The purpose of the \(B\) array is to buffer the outgoing transitions fetched by the threads. In particular, for all transitions with \(\beta = 1\), cooperation between the threads in a group must be achieved, to identify possible synchronisations. It is important that the size of \(B\) is chosen such that all relevant transitions can be buffered, but catering for the worst case, i.e. expecting \(n\) times the maximum branching factor, may exceed the amount of available shared memory. Therefore, we opt for fetching the transitions in several iterations. The threads iterate over their transitions in order of label ID (LID). To facilitate this, the outgoing transitions in \({ TransArray} \) of each state have been sorted on LID before exploration started. The buffer size required for a single thread to store transitions with the same LID can now be determined before exploration as the maximum number of outgoing transitions with the same LID for any state in any of the \(\varPi [i]\), where \(\beta = 1\). In Algorithm 2, we refer to this size as \(M\). At line 11, the start offset for a thread \(i\) in \(B\) is calculated using \(M\): It depends on the ID of the group, i.e. \( VGID\cdot n\) threads have buffer areas that are physically before the one of \(i\), and the group thread id, since \( VGTID\) threads also have buffer areas before the one of \(i\). Finally, this total is multiplied by \(M\) to obtain the absolute address of the area of \(i\).
Note that \(B\) is not required for transition entries with \(\beta = 0\). These can directly be processed, and the corresponding target state vectors can immediately be stored for duplicate detection (see Sect. 3.3).
At line 12, the \({ active}\) variable is set to \(\mathsf{false}\). The purpose of this variable is to indicate whether a thread still has ‘active’ transition entries in its buffer, i.e. whether the buffer contents still needs to be processed. Successor generation is performed in the whileloop starting at line 15; its condition depends on the value of \( cnt[ VGID]\), which is set, when checking, to 1 as long as the vector group still has work to be done with the current state vector, and 0 otherwise. Threads with a nonactive buffer contents first reset their buffer area at line 17, after which the next outgoing transition is fetched. If the transition does not require synchronisation (line 20), the new successor state vectors are constructed (lines 21–23) and stored in a local cache (line 24). If the cache is full, the thread tries to store new vectors immediately in a global hash table (line 25). In Section 3.3, a detailed explanation of both the local caches and the global hash table is given.

*-*-*

Exercise ▸
Answer from the text on successor generation:
(a) What is the purpose of the B array?
(b) For which transition entries is B not required?
(c) At which line is the active variable set to false?
The records after this point are separate material, unrelated to the text on successor generation.

Material ▸
*-*-*

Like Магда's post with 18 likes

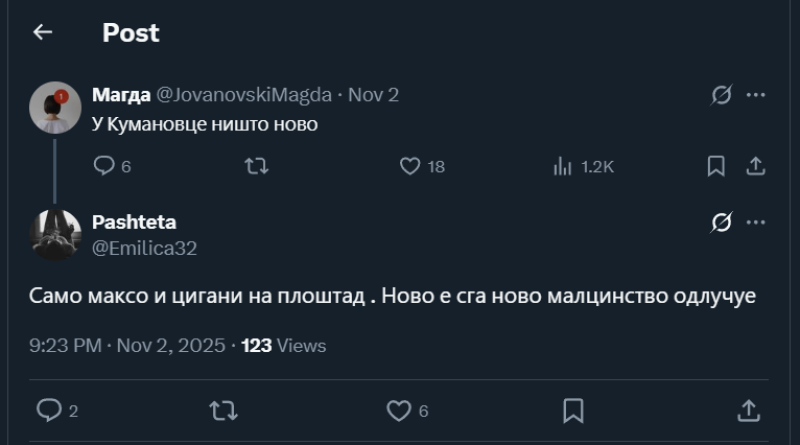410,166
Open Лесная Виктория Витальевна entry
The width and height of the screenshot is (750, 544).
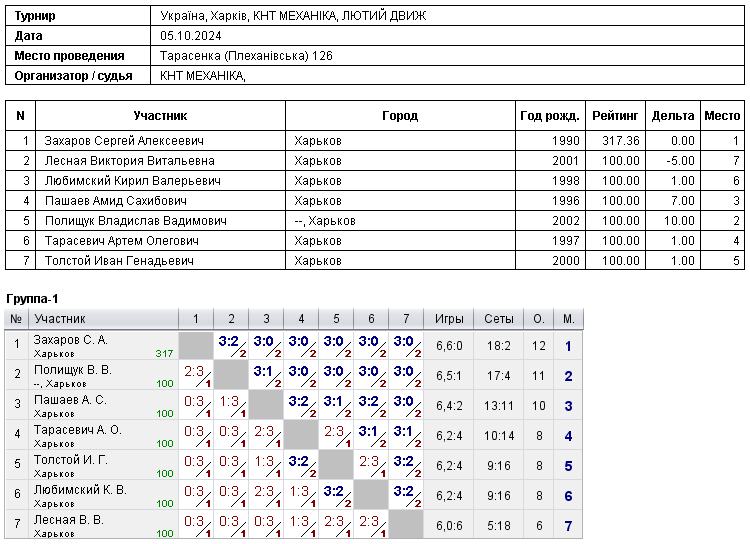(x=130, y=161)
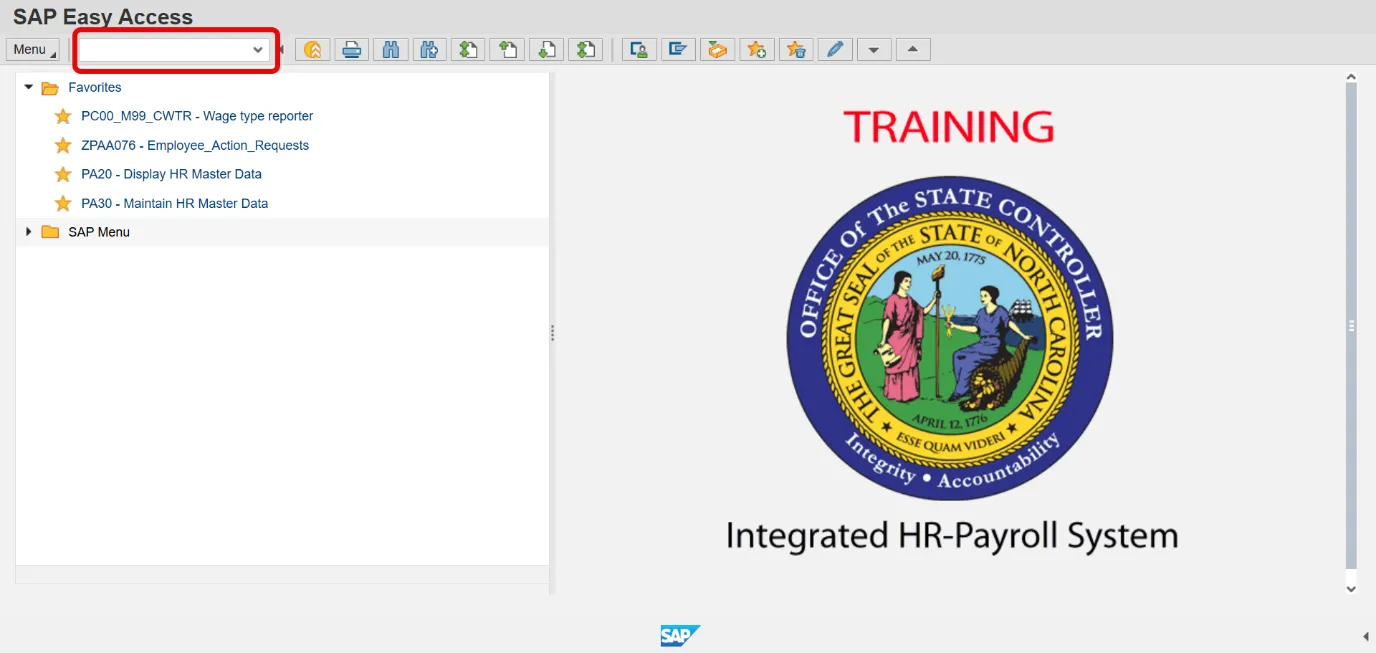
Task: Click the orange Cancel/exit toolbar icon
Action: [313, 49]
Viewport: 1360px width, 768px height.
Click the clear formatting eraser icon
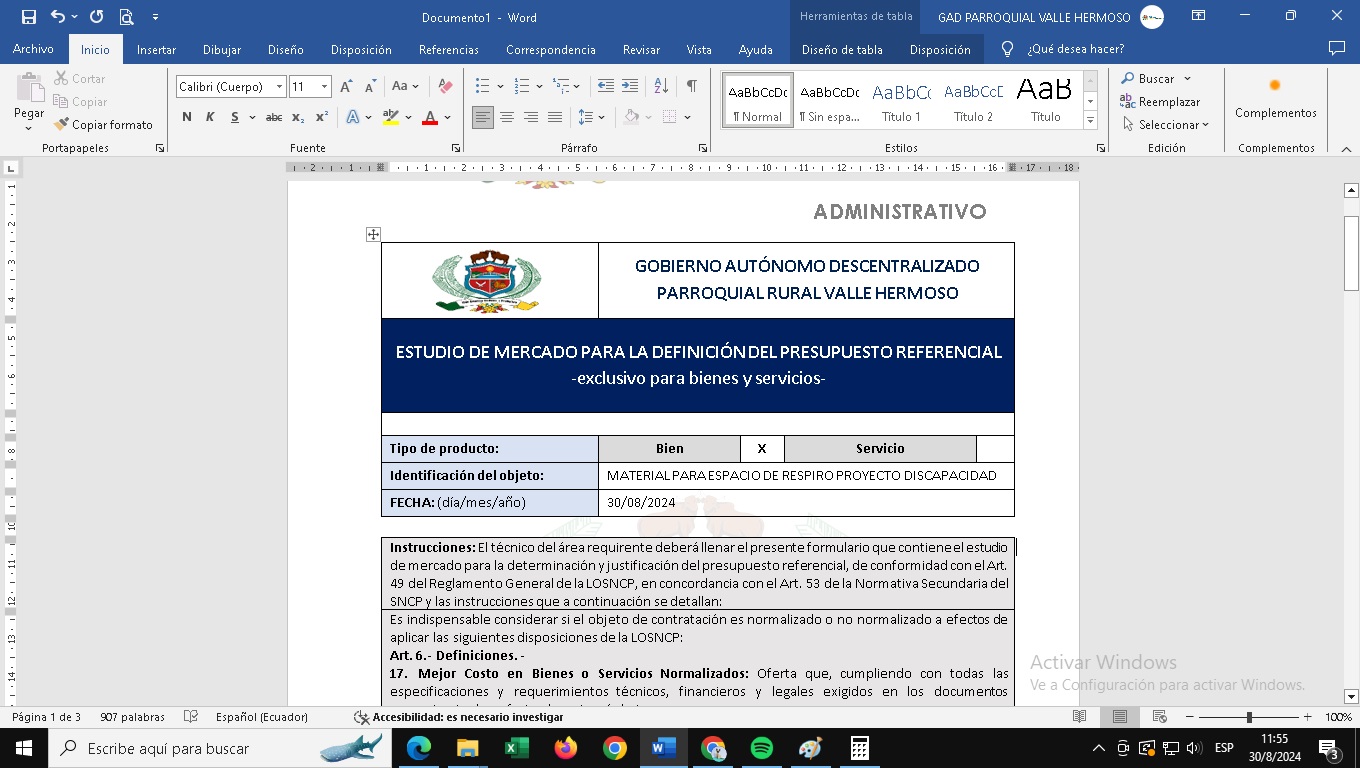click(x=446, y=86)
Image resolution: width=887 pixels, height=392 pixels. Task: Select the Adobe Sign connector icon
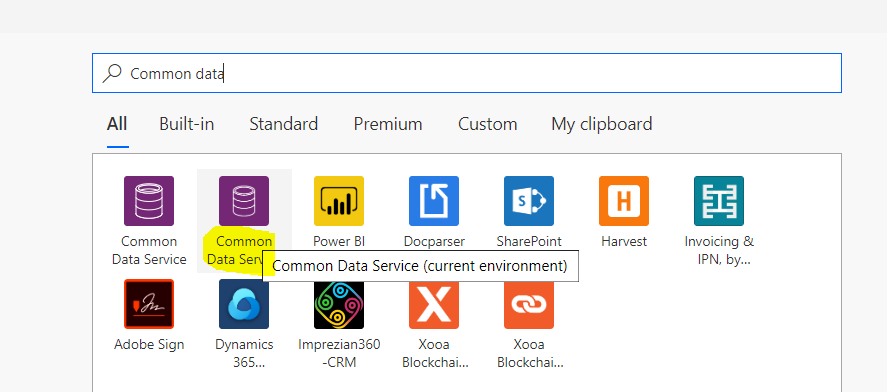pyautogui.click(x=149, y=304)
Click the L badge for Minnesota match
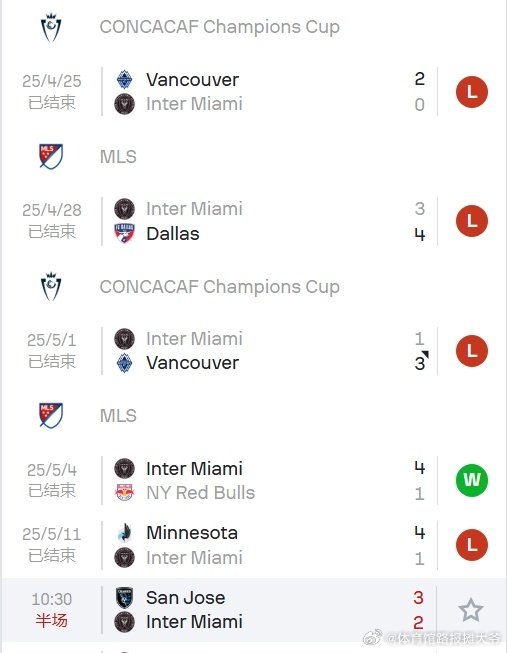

*-*-*

The output ▸
(a) To buffer the outgoing transitions fetched by the threads.
(b) Transition entries with β = 0.
(c) Line 12.